Word and element location data:
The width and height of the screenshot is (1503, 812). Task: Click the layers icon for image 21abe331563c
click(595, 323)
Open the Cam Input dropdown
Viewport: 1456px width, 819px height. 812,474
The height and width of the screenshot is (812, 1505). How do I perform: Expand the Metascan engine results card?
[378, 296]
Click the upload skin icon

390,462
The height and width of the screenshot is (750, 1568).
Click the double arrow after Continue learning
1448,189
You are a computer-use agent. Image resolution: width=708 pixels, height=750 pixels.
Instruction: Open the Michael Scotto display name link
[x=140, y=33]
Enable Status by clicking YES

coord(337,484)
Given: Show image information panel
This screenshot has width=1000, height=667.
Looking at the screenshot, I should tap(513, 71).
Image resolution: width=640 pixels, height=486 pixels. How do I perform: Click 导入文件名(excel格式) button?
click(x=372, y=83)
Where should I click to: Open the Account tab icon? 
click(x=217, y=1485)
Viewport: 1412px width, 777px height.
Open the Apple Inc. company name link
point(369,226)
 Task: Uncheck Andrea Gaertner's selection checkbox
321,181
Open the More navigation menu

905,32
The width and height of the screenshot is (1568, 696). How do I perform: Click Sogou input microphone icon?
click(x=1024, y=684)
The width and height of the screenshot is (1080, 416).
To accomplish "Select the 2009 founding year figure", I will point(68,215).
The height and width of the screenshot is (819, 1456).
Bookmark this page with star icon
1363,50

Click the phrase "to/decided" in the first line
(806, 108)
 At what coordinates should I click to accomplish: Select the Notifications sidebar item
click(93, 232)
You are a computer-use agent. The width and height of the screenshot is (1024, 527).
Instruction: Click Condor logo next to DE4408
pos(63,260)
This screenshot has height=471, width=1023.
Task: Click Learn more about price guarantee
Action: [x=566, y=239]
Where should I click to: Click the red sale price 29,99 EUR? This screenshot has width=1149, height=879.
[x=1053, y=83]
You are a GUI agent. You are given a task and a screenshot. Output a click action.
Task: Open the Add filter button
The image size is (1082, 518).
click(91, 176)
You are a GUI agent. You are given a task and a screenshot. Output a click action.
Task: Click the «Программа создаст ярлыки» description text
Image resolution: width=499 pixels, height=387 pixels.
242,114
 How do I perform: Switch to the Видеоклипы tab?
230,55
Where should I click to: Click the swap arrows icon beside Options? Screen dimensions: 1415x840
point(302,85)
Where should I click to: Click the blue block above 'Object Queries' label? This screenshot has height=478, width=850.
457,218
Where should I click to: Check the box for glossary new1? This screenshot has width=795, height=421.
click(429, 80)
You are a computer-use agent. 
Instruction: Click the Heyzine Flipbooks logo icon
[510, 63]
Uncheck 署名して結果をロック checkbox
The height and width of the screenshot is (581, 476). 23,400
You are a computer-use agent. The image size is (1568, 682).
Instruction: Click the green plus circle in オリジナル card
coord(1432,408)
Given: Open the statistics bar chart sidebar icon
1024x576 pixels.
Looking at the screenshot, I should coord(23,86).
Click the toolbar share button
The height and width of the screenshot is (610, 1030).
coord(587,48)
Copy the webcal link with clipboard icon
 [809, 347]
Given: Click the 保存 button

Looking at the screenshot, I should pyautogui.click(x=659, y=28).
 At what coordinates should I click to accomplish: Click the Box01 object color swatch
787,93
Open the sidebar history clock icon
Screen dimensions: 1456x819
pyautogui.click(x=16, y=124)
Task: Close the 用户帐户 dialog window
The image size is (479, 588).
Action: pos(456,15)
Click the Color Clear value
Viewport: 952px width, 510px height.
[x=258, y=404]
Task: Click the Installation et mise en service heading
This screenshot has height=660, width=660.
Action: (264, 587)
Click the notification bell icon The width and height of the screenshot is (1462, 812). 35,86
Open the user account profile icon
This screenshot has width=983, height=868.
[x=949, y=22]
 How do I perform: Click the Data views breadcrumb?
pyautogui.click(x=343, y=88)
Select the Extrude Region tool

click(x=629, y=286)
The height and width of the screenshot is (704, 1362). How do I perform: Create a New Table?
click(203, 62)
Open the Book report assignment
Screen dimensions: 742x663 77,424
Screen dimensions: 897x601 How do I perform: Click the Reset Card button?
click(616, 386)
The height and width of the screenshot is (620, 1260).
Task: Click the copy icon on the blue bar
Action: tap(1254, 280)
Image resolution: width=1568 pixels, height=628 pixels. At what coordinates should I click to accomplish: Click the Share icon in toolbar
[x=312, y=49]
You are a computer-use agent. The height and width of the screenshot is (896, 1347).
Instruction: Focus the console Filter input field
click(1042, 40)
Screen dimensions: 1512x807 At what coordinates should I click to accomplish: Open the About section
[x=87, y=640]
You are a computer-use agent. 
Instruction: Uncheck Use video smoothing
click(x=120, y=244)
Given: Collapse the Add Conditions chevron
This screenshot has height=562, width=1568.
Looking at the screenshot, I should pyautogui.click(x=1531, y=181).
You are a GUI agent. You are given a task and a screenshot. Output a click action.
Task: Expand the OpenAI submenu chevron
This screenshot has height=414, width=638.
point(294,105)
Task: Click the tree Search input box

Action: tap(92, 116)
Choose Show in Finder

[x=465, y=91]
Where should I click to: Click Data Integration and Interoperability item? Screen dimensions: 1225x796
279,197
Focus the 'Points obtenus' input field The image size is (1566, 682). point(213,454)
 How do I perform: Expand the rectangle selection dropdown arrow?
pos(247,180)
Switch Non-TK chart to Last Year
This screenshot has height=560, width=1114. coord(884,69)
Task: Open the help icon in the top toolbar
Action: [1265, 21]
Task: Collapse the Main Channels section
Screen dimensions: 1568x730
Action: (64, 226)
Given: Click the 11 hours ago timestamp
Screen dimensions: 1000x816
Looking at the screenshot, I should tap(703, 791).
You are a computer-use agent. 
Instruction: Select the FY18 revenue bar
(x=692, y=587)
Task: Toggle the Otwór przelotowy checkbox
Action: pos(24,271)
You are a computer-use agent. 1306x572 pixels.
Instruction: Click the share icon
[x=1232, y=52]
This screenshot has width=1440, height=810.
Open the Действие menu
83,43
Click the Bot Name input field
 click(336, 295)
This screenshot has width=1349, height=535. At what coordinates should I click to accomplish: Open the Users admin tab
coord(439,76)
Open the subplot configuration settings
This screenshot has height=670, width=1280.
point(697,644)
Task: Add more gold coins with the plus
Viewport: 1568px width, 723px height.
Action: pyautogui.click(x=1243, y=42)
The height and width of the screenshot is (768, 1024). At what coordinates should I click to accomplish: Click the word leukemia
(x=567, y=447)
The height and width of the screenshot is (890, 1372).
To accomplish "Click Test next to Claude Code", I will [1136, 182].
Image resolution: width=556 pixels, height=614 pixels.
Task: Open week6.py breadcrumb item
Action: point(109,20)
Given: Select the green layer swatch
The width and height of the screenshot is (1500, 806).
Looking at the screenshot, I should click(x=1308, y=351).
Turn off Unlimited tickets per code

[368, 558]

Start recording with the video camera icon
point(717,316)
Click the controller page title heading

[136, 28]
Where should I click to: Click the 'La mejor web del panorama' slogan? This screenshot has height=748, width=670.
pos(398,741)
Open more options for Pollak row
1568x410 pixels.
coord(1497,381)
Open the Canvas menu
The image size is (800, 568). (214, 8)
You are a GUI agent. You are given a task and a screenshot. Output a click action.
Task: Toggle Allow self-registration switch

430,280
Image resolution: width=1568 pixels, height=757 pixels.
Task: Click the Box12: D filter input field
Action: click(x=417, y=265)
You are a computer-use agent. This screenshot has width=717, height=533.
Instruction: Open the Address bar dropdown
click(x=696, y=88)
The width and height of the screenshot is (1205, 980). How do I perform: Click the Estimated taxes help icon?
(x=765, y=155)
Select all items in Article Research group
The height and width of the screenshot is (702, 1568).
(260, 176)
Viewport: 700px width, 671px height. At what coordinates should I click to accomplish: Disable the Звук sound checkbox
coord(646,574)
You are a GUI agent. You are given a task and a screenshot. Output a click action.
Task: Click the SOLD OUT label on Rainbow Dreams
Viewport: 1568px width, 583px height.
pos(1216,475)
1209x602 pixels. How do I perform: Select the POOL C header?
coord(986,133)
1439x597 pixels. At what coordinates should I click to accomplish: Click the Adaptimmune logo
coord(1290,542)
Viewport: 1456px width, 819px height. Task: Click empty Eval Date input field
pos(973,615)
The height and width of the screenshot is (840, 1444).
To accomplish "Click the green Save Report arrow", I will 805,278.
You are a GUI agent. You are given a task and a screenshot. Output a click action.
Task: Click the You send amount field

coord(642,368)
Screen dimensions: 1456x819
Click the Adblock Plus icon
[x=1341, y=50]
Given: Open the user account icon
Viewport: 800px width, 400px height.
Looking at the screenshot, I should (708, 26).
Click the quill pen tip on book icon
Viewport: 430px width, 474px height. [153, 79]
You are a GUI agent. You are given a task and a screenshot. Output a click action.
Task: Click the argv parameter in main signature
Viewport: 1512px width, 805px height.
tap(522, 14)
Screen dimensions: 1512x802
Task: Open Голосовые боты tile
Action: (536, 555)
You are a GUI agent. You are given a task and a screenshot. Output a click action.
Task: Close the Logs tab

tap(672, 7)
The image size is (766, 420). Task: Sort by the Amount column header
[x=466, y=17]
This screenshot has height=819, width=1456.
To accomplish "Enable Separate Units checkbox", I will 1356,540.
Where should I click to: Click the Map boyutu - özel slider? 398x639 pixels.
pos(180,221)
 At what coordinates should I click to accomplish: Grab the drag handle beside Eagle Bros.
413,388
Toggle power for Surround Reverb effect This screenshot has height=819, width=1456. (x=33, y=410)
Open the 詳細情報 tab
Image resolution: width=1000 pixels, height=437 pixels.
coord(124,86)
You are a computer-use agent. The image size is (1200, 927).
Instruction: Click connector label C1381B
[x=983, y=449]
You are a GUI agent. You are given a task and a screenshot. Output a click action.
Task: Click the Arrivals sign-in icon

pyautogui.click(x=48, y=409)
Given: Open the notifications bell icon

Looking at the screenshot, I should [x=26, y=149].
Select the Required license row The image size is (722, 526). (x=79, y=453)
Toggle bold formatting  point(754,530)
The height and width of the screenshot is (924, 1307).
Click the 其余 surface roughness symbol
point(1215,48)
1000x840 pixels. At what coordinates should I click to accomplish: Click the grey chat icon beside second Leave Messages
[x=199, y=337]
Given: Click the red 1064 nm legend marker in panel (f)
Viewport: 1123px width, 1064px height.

> _Task description_: Please recast the lines of the material above as a Markdown table with the columns Item and Text, starting with the line that contains "Given: Click the 11 hours ago timestamp" and going on through the line that contains "Looking at the screenshot, I should tap(703, 791).". Number each row and leave out any blank lines.

> _Solution for this task_:
| Item | Text |
|---|---|
| 1 | Given: Click the 11 hours ago timestamp |
| 2 | Screen dimensions: 1000x816 |
| 3 | Looking at the screenshot, I should tap(703, 791). |